Тут замечательно слово — «тотчас же», еще более загадочное, чем «соображение» повитухи.

Воин и бретер Дорохов, тот, по крайней мере, довольно долго наблюдал Лермонтова в офицерском обществе и в походах, прежде чем сказал, как вздохнул: «Славный малый — честная, прямая душа — не сносить ему головы».

Стремление отличиться, желание всегда быть первым — вполне естественны для молодого офицера. Но и современникам Лермонтова, и тем, кто исследовал его творчество и жизнь, было очевидно, что поэтом владели куда как более сильные страсти и они далеко не всегда поддавались разумным объяснениям.

Мережковский, долго и убедительно размышляя о бесстрашии Лермонтова, заключает:

«Никто не смотрел в глаза смерти так прямо, потому что никто не чувствовал так ясно, что смерти нет.

Кто близ небес, тот не сражен земным.

Когда я сомневаюсь, есть ли что-нибудь кроме здешней жизни, мне стоит вспомнить Лермонтова, чтобы убедиться, что есть…»

«Он не терпел смерти, т. е. бессознательных, слепых образов и фигур, даже в окружающей его природе», — подметил Сергей Андреевский.

Этот же автор обратил внимание на характерные и загадочные слова Печорина доктору Вернеру в последние мгновения перед дуэлью:

«Во мне два человека: один живет в полном смысле этого слова, другой мыслит и судит его; первый, быть может, через час простится с вами и миром, а второй… второй…»

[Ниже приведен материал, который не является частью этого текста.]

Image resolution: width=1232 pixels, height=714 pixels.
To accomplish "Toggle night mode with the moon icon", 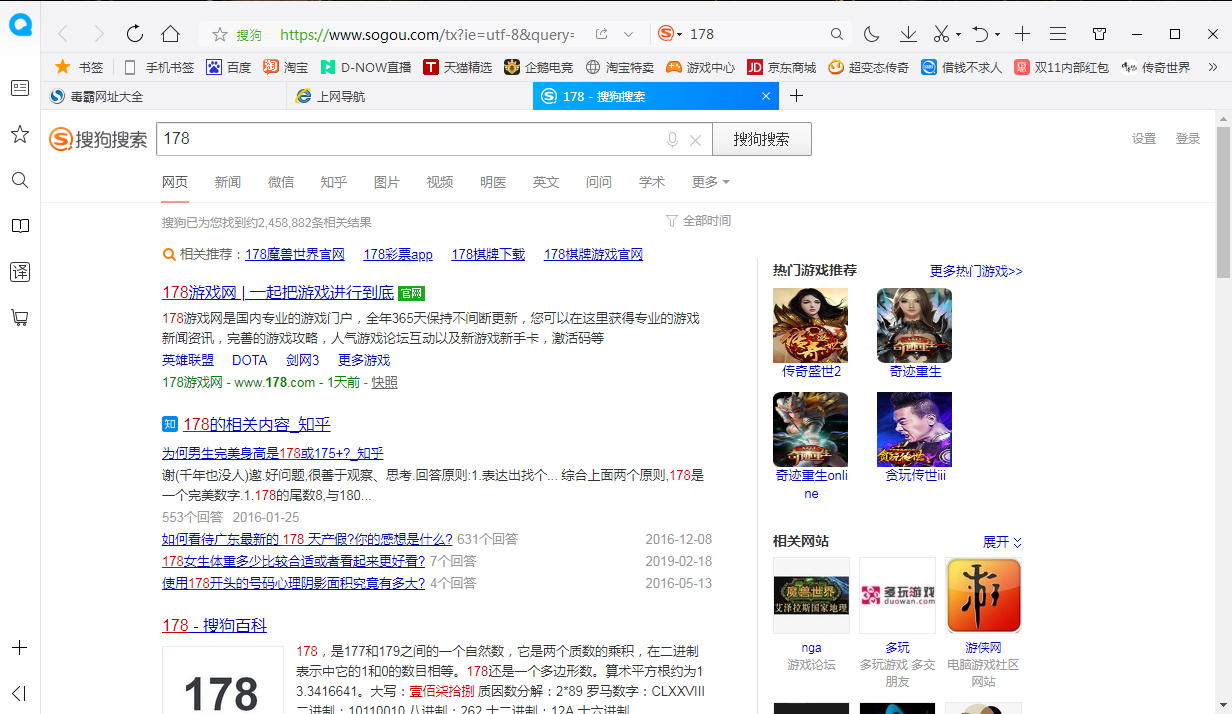I will tap(871, 33).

Что же второй?.. — осталось недосказанным: Печорин вдруг прерывает свою речь словами: «Посмотрите, доктор, это, кажется, наши противники».

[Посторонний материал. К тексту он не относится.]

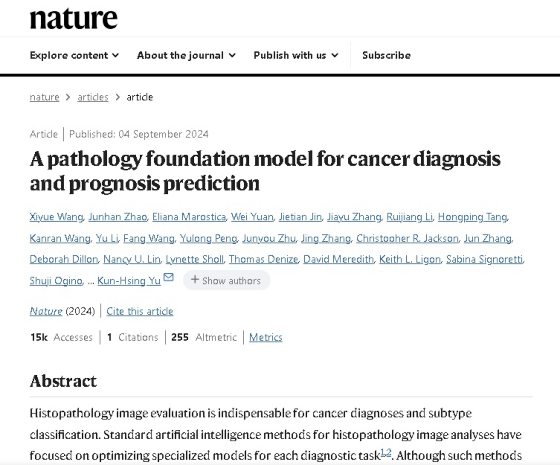Show all authors with the Show authors button
The width and height of the screenshot is (560, 465).
226,280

За него договаривает Андреевский:

«Вот этот-то второй — бессмертный, сидевший в Печорине, и был поэт Лермонтов, и ни в ком другом из людей той эпохи этого великого человека не сидело».

Глубок в оценках философ Петр Перцов:

«Лермонтов — лучшее удостоверение человеческого бессмертия. Оно для него не философский постулат и даже не религиозное утверждение, а простое реальное переживание. Ощущение своего «я» и ощущение его неучтожимости сливались для него в одно чувство. Он знал бессмертие раньше, чем наступила смерть».

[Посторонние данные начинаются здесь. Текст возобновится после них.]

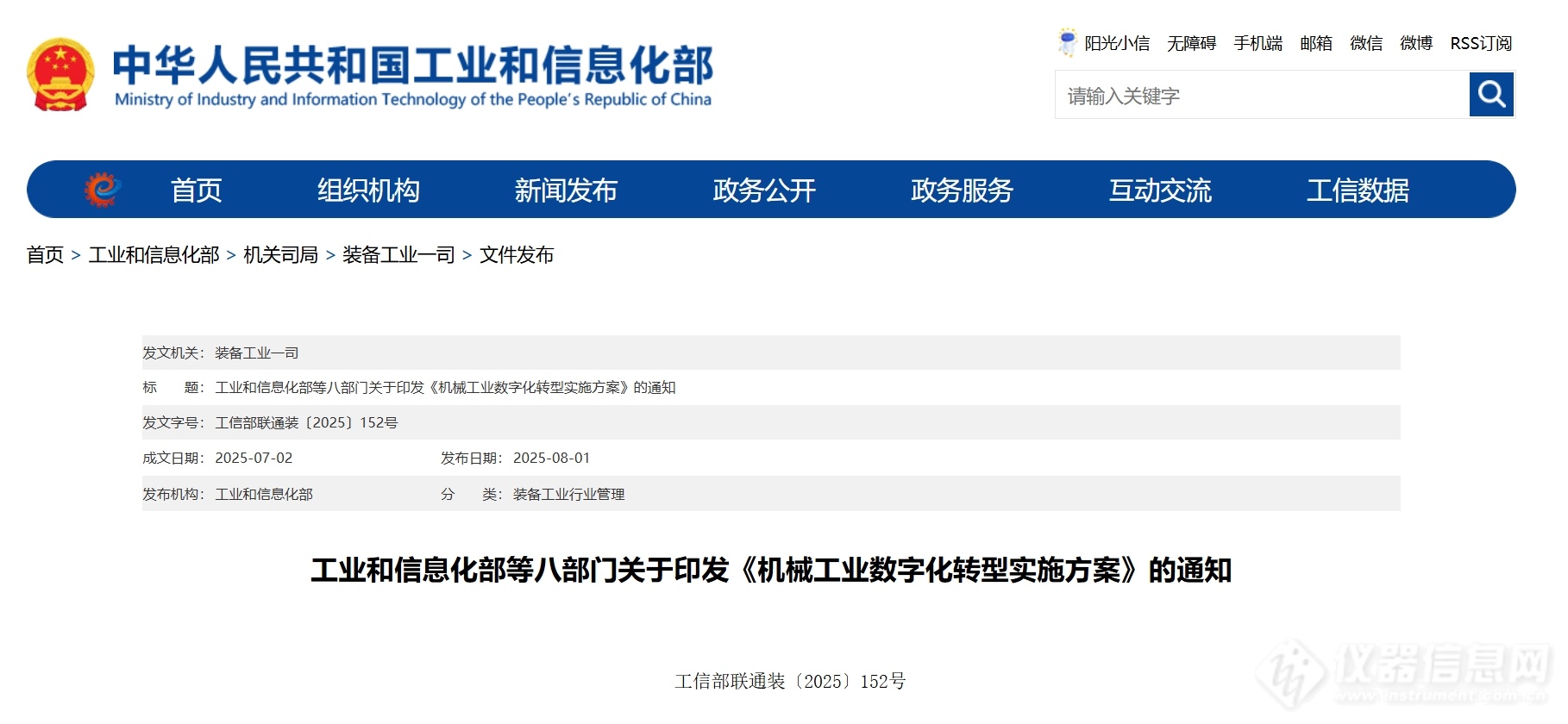1568x724 pixels.
Task: Click the 邮箱 link in header
Action: point(1315,43)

Но мысли Перцова отнюдь не всегда кажутся бесспорными.

Так, он, как и многие другие, считает дуэль Лермонтова замаскированным самоубийством — с той же самой психологией «неприятия мира», как самоубийство Вертера, «и только без Шарлотты».

Не в правилах дворянина и офицера — не отвечать на вызов. Конечно, и головоломную храбрость Лермонтова в кавказских рубках тоже можно подверстать под скрытое стремление к досрочной смерти, однако не все так просто.

Можно ли называть замаскированным самоубийством нежелание стрелять в Мартынова, как до этого и в Баранта? Очевидно, что как воин Лермонтов признавал за собой право на кровопролитие только в сражении с врагом отечества на поле боя — но не на дуэли. И на войне и в жизни он искал сильных ощущений, но сам по характеру был отходчив и отнюдь не кровожаден. Да и как тот, кто в постоянном споре с Небом отстаивал свое достоинство, кто постиг своего Демона во всей его безмерной мощи, мог всерьез считать своими врагами — заносчивого, недалекого Баранта или туповатого, мелкого себялюбца Мартынова? «Французика» ему было вполне достаточно поставить на место, слегка проучить, а с «Мартышкой», как-никак приятелем, поэт готов был тут же примириться. Стрелять в безоружного (а что такое дожидающийся выстрела в себя противник на дуэли, как не безоружный)было не по-нему.